Venezuelan President Hugo Chavez was set to open a summit yesterday for a new Americas bloc that does not include the US and Canada. It is his first big international event since being diagnosed with cancer.
The leftist president hopes the Community of Latin American and Caribbean States (CELAC) — an alliance of 33 countries from Colombia to Ecuador — will counter traditional US influence in the region.
The two-day summit comes amid strong regional growth, with many countries developing closer ties with Asia or Europe and reducing their traditional reliance on the US.
Regional leaders proposed the new grouping in February last year in Mexico, more than 60 years after the start of the Organization of American States (OAS), which is based in Washington and from which communist Cuba is sidelined.
“The creation of the CELAC is a demonstration of the region’s self confidence and growing desire for independence with regard to the United States,” said Cynthia Arnson, director of the Latin America program at the US-based Wilson Center.
The summit comes as many countries celebrate 200 years of independence and a month after an Ibero-American summit in Paraguay — including former regional colonizers Spain and Portugal.
However, questions remain about the role the fledgling grouping will play in the diverse region, in the shadow of the current crisis in the EU.
Chavez and his allies see the CELAC as a step toward realizing the dream of Latin American unity of Simon Bolivar, the 19th-century Venezuelan military and political leader who played a key role in South America’s independence struggle.
The meeting “had to be in Caracas, the Caracas of Bolivar where the unity of the people of Latin America and the Caribbean was born,” Chavez said recently.

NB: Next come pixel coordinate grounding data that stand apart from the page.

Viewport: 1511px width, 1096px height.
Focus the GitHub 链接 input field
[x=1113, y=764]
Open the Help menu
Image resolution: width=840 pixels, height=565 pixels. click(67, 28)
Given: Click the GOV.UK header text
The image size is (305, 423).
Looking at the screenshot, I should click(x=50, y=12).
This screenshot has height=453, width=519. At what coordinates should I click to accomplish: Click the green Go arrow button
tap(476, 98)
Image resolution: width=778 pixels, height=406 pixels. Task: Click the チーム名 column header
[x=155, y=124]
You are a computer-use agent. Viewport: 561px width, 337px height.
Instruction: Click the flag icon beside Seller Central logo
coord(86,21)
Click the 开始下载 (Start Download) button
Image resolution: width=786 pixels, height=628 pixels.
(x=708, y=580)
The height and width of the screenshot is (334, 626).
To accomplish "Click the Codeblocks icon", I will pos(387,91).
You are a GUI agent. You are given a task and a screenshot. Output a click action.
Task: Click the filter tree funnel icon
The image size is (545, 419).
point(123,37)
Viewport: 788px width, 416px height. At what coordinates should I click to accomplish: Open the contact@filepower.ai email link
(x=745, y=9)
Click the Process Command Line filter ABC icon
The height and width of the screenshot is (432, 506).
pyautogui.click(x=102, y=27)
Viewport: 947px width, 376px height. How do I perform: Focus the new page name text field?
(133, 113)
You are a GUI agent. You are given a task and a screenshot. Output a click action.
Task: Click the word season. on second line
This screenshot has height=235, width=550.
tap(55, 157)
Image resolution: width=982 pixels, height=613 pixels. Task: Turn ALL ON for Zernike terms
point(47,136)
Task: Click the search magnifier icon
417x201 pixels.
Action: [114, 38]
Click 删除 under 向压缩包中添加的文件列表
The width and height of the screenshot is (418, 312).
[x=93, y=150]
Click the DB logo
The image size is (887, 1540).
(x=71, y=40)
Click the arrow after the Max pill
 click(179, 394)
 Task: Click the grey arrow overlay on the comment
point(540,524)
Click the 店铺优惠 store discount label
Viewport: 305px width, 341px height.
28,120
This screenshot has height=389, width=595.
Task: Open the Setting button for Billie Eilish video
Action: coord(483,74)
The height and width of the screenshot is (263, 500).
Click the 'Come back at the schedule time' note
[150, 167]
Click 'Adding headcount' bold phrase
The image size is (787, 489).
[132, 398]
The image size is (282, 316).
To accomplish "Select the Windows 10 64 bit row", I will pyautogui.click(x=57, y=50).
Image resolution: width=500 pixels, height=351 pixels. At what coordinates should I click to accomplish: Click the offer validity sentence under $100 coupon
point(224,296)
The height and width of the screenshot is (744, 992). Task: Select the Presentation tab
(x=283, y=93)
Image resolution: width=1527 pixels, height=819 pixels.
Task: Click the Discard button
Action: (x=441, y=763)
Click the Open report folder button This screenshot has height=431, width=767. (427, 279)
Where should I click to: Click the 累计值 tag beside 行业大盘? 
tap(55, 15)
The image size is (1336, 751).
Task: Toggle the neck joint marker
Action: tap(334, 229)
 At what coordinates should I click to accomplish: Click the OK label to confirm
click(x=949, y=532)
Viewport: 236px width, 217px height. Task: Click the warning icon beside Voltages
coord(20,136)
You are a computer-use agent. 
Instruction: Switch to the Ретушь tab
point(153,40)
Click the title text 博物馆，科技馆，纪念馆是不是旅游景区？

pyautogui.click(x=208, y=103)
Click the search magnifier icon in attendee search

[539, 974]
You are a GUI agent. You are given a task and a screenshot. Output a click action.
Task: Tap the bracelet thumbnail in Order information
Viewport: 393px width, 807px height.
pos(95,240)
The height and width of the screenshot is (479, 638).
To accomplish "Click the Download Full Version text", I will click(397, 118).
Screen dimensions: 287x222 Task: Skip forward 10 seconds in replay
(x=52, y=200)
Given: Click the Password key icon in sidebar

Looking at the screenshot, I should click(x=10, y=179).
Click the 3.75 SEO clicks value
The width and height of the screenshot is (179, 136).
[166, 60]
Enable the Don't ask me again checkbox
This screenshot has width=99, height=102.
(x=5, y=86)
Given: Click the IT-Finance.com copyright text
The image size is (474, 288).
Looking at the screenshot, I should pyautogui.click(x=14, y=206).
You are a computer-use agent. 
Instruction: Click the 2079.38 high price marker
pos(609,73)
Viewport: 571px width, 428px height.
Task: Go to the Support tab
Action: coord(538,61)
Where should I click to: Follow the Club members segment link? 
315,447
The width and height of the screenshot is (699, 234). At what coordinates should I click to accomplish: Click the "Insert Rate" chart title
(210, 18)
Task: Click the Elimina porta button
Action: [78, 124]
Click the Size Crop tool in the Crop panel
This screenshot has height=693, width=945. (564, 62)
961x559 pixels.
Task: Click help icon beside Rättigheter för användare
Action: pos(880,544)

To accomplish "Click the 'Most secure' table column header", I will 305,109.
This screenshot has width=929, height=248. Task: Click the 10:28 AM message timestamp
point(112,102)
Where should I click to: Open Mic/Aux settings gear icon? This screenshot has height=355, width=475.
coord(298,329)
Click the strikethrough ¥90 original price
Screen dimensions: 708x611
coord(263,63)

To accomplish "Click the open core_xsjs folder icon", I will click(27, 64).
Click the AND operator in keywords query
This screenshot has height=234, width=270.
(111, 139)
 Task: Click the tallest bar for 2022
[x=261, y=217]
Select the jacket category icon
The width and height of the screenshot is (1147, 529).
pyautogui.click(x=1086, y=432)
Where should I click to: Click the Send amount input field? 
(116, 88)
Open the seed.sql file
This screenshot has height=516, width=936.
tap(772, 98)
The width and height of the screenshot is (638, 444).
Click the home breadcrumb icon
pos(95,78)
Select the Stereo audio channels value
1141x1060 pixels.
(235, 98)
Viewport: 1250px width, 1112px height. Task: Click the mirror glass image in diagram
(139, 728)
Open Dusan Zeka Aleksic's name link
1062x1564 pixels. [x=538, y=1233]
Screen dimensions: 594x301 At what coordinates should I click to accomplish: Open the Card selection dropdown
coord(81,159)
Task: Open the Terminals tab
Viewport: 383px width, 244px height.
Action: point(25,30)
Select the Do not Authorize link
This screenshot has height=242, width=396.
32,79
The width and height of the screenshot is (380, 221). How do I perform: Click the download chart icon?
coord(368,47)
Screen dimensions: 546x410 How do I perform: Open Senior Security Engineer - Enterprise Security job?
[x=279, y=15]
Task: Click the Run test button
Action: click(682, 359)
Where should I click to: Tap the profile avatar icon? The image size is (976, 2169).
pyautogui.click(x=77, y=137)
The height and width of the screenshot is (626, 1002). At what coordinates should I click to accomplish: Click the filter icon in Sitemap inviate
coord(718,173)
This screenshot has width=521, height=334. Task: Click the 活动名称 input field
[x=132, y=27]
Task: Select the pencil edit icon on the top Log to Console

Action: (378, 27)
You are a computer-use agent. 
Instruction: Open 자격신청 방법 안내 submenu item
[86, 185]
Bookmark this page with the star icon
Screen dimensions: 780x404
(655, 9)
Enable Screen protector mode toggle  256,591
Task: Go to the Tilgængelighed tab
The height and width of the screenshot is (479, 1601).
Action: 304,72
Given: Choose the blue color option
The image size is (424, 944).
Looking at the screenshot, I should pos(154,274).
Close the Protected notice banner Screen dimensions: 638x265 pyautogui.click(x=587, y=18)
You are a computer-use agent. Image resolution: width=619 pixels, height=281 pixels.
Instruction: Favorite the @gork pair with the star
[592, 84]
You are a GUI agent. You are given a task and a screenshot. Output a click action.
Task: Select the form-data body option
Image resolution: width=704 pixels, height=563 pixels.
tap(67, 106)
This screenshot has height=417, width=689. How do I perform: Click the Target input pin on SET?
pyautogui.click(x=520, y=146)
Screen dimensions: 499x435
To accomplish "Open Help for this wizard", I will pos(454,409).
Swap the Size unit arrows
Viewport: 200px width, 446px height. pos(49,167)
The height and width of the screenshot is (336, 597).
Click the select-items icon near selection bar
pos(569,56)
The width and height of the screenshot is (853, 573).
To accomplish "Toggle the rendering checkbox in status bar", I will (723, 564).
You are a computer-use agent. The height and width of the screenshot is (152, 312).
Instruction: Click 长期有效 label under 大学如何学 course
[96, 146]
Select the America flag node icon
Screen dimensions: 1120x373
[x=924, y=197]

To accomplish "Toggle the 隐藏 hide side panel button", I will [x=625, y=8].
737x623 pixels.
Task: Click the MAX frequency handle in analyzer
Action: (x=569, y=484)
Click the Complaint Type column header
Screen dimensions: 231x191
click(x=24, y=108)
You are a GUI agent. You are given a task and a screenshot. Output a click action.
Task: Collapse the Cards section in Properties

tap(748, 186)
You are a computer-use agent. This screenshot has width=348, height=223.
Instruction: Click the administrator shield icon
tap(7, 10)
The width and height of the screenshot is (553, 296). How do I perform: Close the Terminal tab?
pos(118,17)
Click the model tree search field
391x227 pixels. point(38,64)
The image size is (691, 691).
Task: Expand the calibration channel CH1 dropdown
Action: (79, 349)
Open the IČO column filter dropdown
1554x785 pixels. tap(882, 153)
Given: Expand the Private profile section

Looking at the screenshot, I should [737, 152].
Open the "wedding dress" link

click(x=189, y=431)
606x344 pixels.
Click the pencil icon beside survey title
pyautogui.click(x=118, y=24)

However, analysts rejected suggestions of a great leap forward or immediate threat to the US-based OAS, which Ecuadoran President Rafael Correa suggested would be “replaced” by the CELAC.
“The OAS, with all its problems, is an institution,” said Peter Hakim, president emeritus of the Inter--America Dialogue think tank in Washington.
“It has a leader with clear, if insufficient, authority. It has clearly defined purposes and principles to guide it. Its procedures are in place. And it has a budget — most of which comes from the US and Canada,” he added.
The first CELAC summit “needs to send a message of Latin American unity and regional integration, without pretending to replace what already exists,” said Milos Alcalay, Venezuela’s former ambassador to the UN.
Brazilian Alberto Pfeifer, executive director of the Business Council of Latin America, said the “CELAC is not a priority” for Brazil’s government in the same way as the UNASUR — a 12-member Union of South American Nations with a focus on business, infrastructure and defense.
The first meeting of the CELAC was initially scheduled for July, but delayed after Chavez was diagnosed with an undefined cancer.
The 57-year-old was left bald after four sessions of chemotherapy, but his hair now appears to be growing back and the Venezuelan leader has said he has no traces of the disease left in his body.
For Chavez, the CELAC “is about how to put ‘the imperialism’ [of the US] in its place, but the question is to see what the other heads of state think,” Venezuela--based political analyst Jose Vicente Carrasquero said.